17 And it came to pass, that, when the sun went down, and it was dark, behold a smoking furnace, and a burning lamp that passed between those pieces.
18 In the same day the Lord made a covenant with Abram, saying, Unto thy seed have I given this land, from the river of Egypt unto the great river, the river Euphrates:
19 The Kenites, and the Kenizzites, and the Kadmonites,
20 And the Hittites, and the Perizzites, and the Rephaims,
21 And the Amorites, and the Canaanites, and the Girgashites, and the Jebusites.
Once again, God’s promising a bunch of land, but I’m going to lay money on the fact that he didn’t make a similar appearance to the folks getting kicked out.

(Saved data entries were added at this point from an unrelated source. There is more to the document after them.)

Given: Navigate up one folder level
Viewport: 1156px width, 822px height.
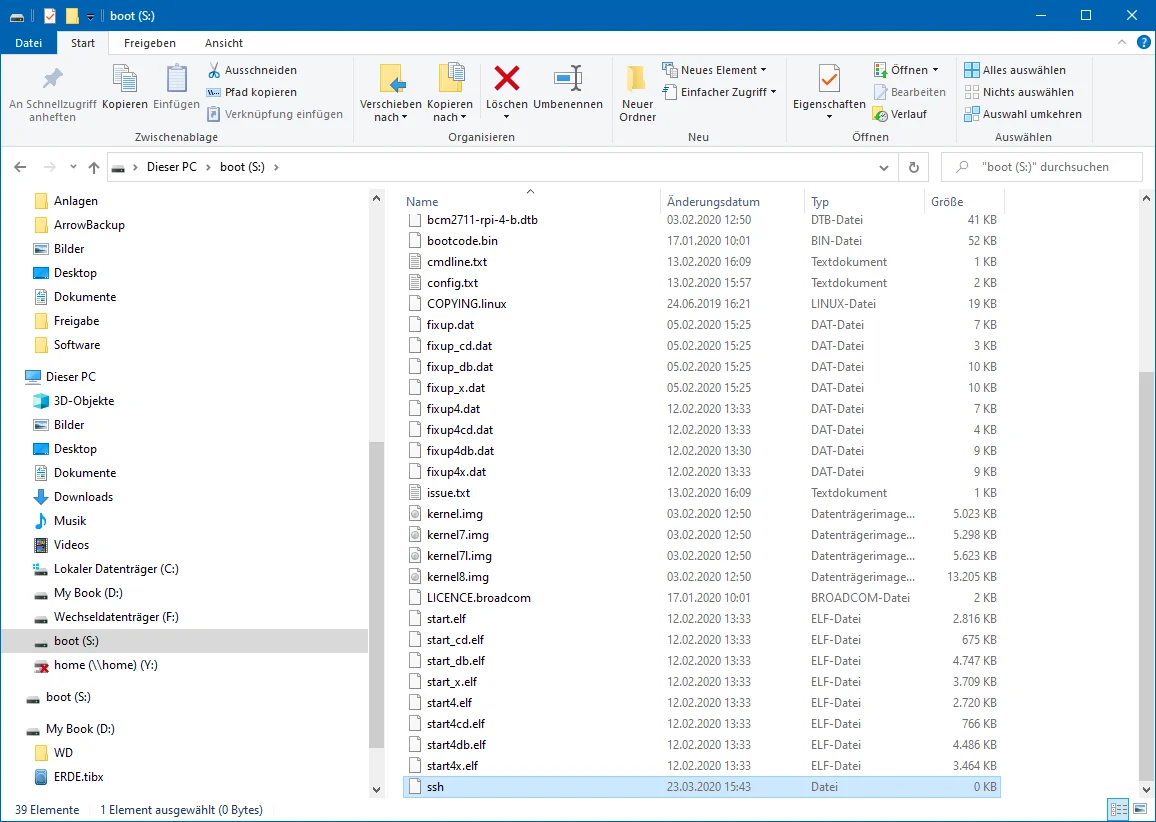Looking at the screenshot, I should click(93, 167).
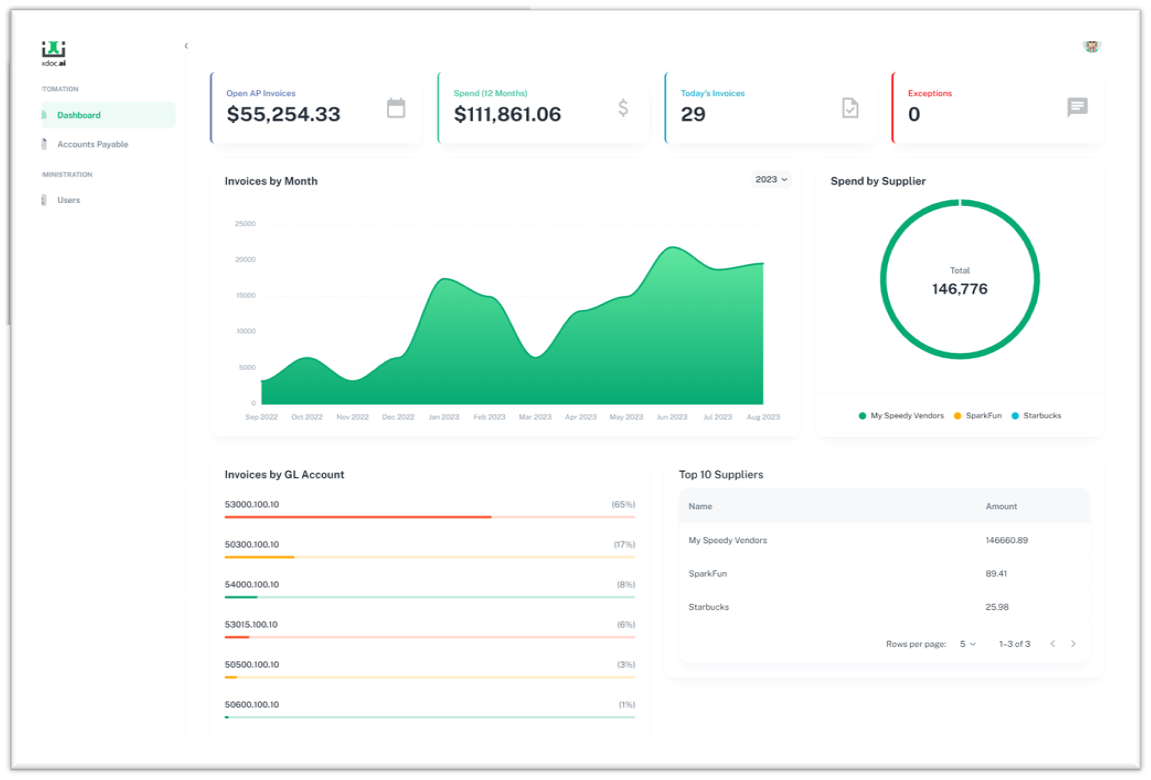The width and height of the screenshot is (1151, 780).
Task: Click the 53000.100.10 GL account progress bar
Action: click(429, 517)
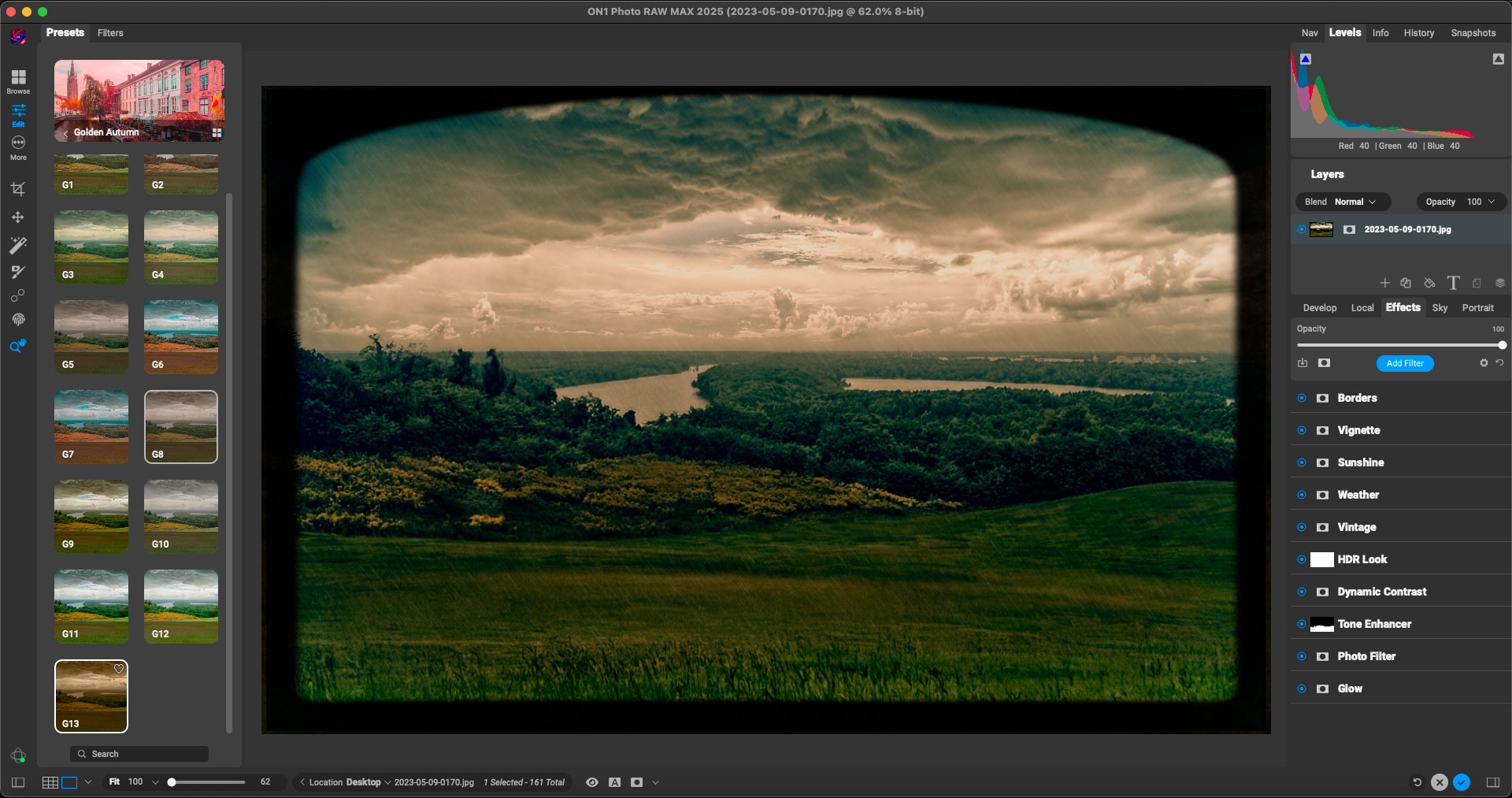The height and width of the screenshot is (798, 1512).
Task: Switch to the Develop tab
Action: coord(1319,308)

All my life I’ve heard the same thing about the bible, that it’s divinely inspired, internally consistent and free of contradictions. I’ll admit, I didn’t go into this with the faith of a believer, but I didn’t expect as many spots where this book is so clearly the work of tribal historians and long-after rewrites. The passage here about making Abrams descendants as numerous as the stars is a great example. God, as the omnipotent, omniscient author of the universe, would know exactly how many stars there were in the sky. On the other hand, a tribal nomad looking up at the sky would see an uncountable number, great for using in vague prophecies.
On the other side, there’s several very specific prophecies in this chapter – mainly the prophecy of 400 years of affliction and Abram’s descendants being back in the promised land after 4 generations. Prophecy in the bible is a twitchy thing (and I’ve gone over this previously) – first you’ve got to grant that the prophecy was, in fact, written prior to the events in question, as opposed to being added after the fact in one of the many, many, many copies/translations in order to lend credence to the book as being divine. Second, vague prophecies are, quite frankly, absolute bullshit. Look at Nostradamus – his prophecies are so wide open that it’s easy to fit circumstance to prophecy and claim that the prophecy was correct. Very specific prophecies, testable prophecies, are different – like the 400 years of affliction. For the moment, I’ll grant that the 400 years and 4 generation prophecies were written prior to the events happening. I’ll be interested to see how they play out.